--- GIVEN EXERCISE ---
Pick out each line in the rows below that contains the string "Instruction", matching case exactly, and copy those lines.

-- Begin PROVIDED MATERIAL --

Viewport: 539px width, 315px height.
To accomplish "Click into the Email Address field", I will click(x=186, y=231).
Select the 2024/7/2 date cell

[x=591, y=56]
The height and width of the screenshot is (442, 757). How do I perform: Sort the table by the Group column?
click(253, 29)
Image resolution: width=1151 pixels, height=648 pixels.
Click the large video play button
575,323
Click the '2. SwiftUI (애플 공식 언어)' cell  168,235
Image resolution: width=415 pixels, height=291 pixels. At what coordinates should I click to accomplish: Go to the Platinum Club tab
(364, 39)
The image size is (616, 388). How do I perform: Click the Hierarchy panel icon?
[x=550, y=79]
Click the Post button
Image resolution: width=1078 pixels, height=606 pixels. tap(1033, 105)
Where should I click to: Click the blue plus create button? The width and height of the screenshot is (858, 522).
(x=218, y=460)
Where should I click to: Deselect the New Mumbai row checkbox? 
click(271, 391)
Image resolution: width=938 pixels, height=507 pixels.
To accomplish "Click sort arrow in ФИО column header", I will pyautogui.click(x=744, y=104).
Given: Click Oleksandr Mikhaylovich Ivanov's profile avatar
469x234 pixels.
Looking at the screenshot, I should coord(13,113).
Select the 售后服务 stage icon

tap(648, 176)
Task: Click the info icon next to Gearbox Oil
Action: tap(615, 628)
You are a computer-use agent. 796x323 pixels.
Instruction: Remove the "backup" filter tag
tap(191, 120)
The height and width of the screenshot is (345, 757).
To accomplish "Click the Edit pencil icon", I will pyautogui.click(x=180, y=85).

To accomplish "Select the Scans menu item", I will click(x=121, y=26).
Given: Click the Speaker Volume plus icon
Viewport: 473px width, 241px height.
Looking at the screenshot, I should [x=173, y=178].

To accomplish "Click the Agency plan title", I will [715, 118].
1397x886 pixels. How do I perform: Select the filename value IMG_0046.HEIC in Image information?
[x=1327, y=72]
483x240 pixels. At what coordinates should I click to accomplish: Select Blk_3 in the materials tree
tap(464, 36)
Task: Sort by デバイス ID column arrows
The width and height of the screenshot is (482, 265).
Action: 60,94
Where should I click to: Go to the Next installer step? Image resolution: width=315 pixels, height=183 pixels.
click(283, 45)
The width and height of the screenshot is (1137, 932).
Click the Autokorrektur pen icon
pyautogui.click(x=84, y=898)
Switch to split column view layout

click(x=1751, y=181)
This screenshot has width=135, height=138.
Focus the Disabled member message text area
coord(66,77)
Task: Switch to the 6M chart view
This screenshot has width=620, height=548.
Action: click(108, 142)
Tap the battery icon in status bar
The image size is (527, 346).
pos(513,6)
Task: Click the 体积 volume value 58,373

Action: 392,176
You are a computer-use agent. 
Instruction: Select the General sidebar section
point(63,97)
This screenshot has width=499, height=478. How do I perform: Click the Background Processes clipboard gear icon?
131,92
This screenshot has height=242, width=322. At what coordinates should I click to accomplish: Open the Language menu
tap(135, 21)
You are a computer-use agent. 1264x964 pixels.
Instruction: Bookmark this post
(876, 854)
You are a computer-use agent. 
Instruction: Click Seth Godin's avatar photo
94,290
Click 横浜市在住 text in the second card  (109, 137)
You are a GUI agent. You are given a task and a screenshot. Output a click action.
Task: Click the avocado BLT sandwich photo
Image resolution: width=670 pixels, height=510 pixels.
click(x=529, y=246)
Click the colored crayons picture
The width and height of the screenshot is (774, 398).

-- End PROVIDED MATERIAL --

--- FULL OUTPUT ---
Instruction: Remove the "backup" filter tag
Instruction: Select the General sidebar section
Instruction: Bookmark this post
Instruction: Click Seth Godin's avatar photo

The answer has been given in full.